### Extract
7.1
DNS—The Domain Name System
Although programs theoretically
could refer to hosts, mailboxes, and other resources by their network (e.g.,
IP) addresses, these addresses are hard for people to remember. Also, sending
e-mail to tana@128.111.24.41 means that if Tana's ISP or organization moves the
mail server to a different machine with a different IP address, her e-mail
address has to change. Consequently, ASCII names were introduced to decouple
machine names from machine addresses. In this way, Tana's address might be
something like tana@art.ucsb.edu. Nevertheless, the network itself understands
only numerical addresses, so some mechanism is required to convert the ASCII
strings to network addresses. In the following sections we will study how this
mapping is accomplished in the Internet.
Way back in the ARPANET, there was
simply a file, hosts.txt, that listed all the hosts and their IP addresses.
Every night, all the hosts would fetch it from the site at which it was
maintained. For a network of a few hundred large timesharing machines, this
approach worked reasonably well.
However, when thousands of
minicomputers and PCs were connected to the net, everyone realized that this
approach could not continue to work forever. For one thing, the size of the
file would become too large. However, even more important, host name conflicts
would occur constantly unless names were centrally managed, something
unthinkable in a huge international network due to the load and latency. To
solve these problems, DNS (the Domain Name System) was invented.
The essence of DNS is the invention
of a hierarchical, domain-based naming scheme and a distributed database system
for implementing this naming scheme. It is primarily used for mapping host
names and e-mail destinations to IP addresses but can also be used for other
purposes. DNS is defined in RFCs 1034 and 1035.
Very briefly, the way DNS is used is
as follows. To map a name onto an IP address, an application program calls a
library procedure called the resolver, passing it the name as a parameter. We
saw an example of a resolver, gethostbyname, in Fig. 6-6. The resolver sends a UDP packet to a
local DNS server, which then looks up the name and returns the IP address to
the resolver, which then returns it to the caller. Armed with the IP address,
the program can then establish a TCP connection with the destination or send it
UDP packets.
Managing a large and constantly
changing set of names is a nontrivial problem. In the postal system, name management
is done by requiring letters to specify (implicitly or explicitly) the country,
state or province, city, and street address of the addressee. By using this
kind of hierarchical addressing, there is no confusion between the Marvin
Anderson on Main St. in White Plains, N.Y. and the Marvin Anderson on Main St.
in Austin, Texas. DNS works the same way.
Conceptually, the Internet is
divided into over 200 top-level domains, where each domain covers many hosts.
Each domain is partitioned into subdomains, and these are further partitioned,
and so on. All these domains can be represented by a tree, as shown in Fig. 7-1. The leaves of the tree represent
domains that have no subdomains (but do contain machines, of course). A leaf
domain may contain a single host, or it may represent a company and contain
thousands of hosts.

### Task statement
Could you extract, word for word, the part of the DNS section that opens with the words containing "Each domain is" and closes with "thousands of hosts."?

### Given information
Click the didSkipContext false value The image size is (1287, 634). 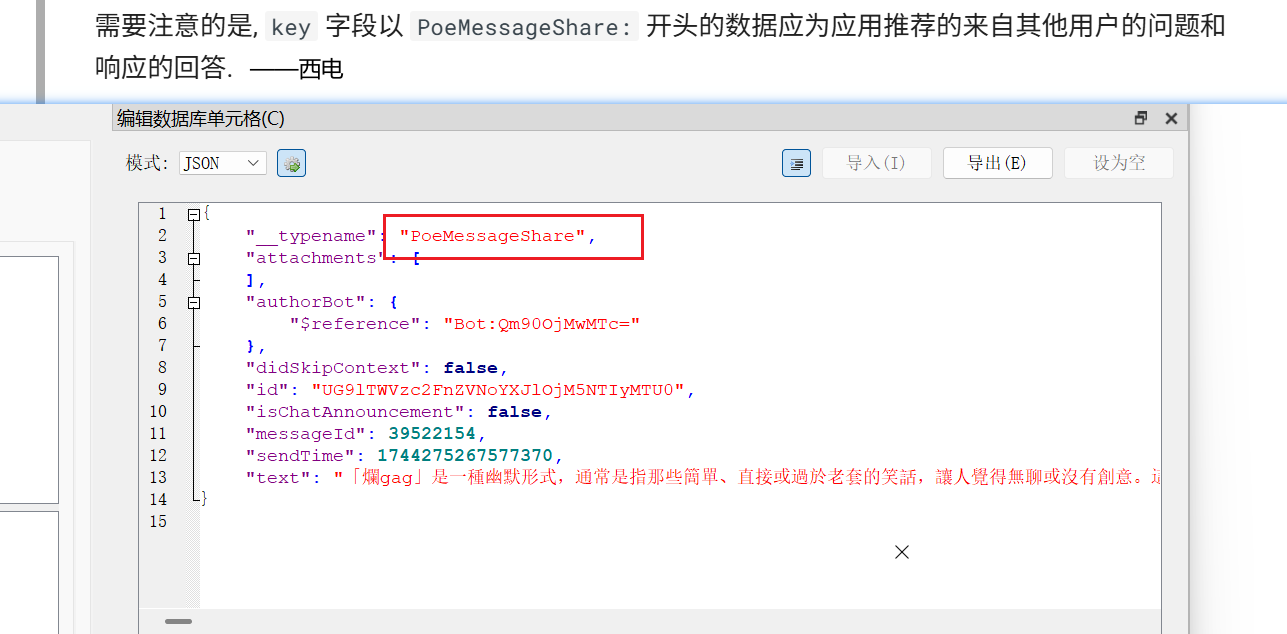470,368
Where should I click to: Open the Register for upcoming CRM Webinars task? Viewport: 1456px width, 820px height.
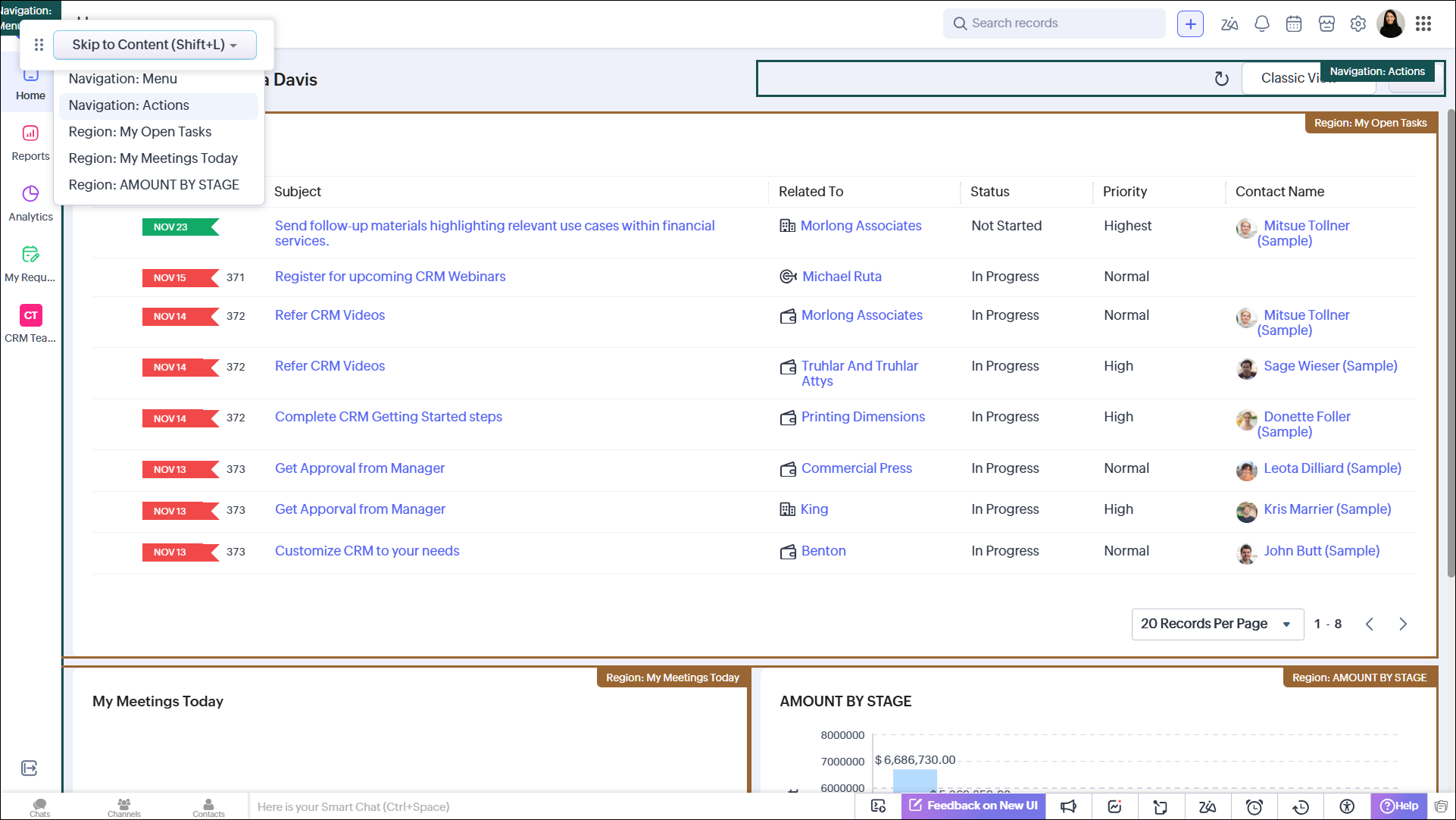[x=389, y=277]

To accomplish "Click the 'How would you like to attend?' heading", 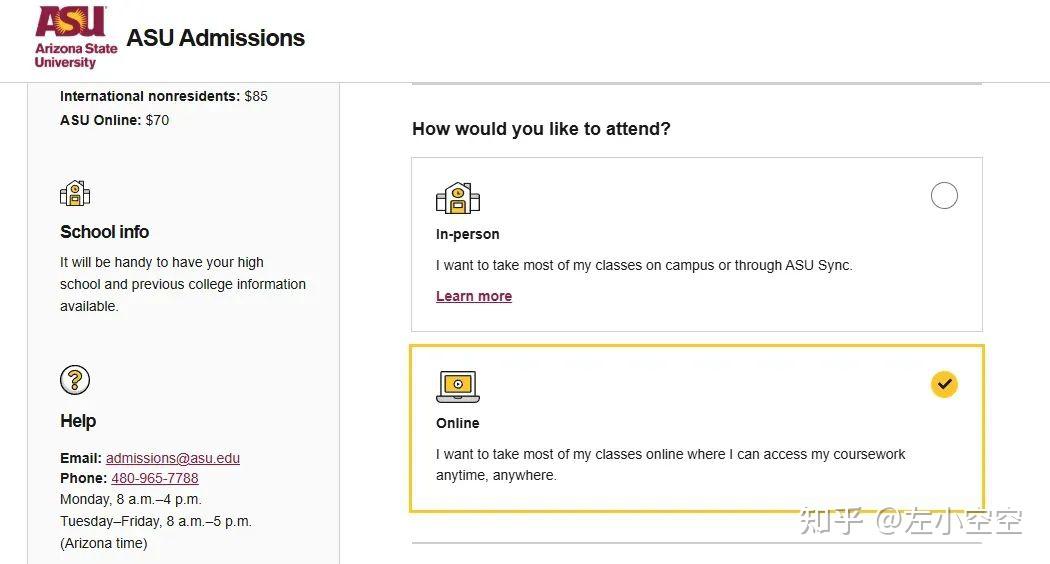I will tap(541, 129).
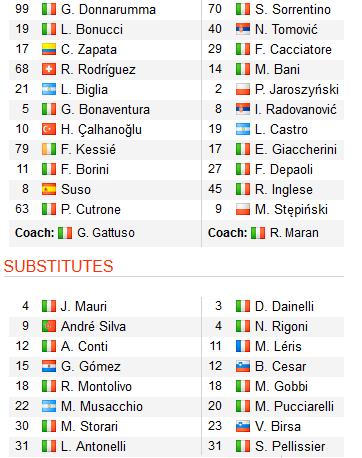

### The answer
Each domain is partitioned into subdomains, and these are further partitioned,
and so on. All these domains can be represented by a tree, as shown in Fig. 7-1. The leaves of the tree represent
domains that have no subdomains (but do contain machines, of course). A leaf
domain may contain a single host, or it may represent a company and contain
thousands of hosts.